# Exercise
Show each line of the records below that contains the string "height", copying every such line whole. Case counts.

# Raw data
====================

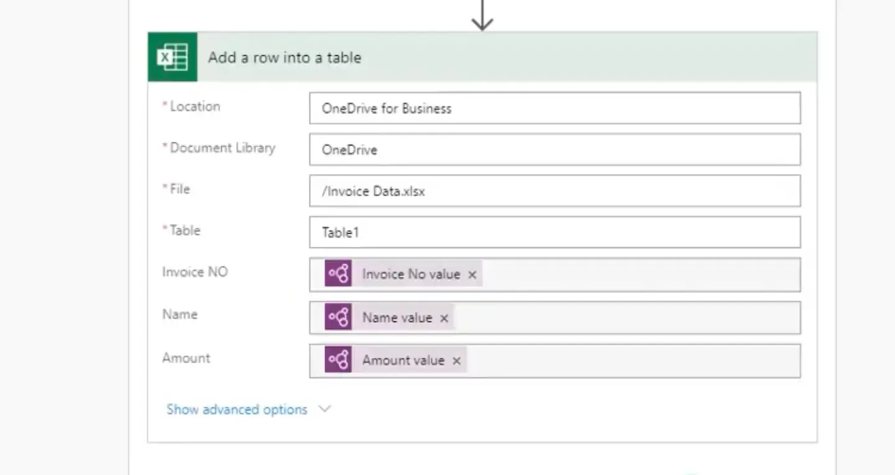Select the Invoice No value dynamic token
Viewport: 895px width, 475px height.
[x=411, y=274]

====================

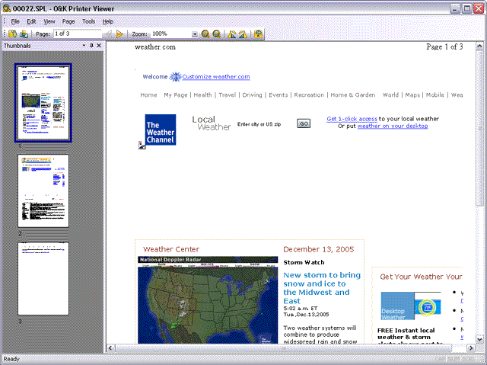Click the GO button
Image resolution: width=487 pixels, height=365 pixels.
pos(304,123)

====================

# Task solution
Viewport: 895px width, 475px height.
Image resolution: width=487 pixels, height=365 pixels.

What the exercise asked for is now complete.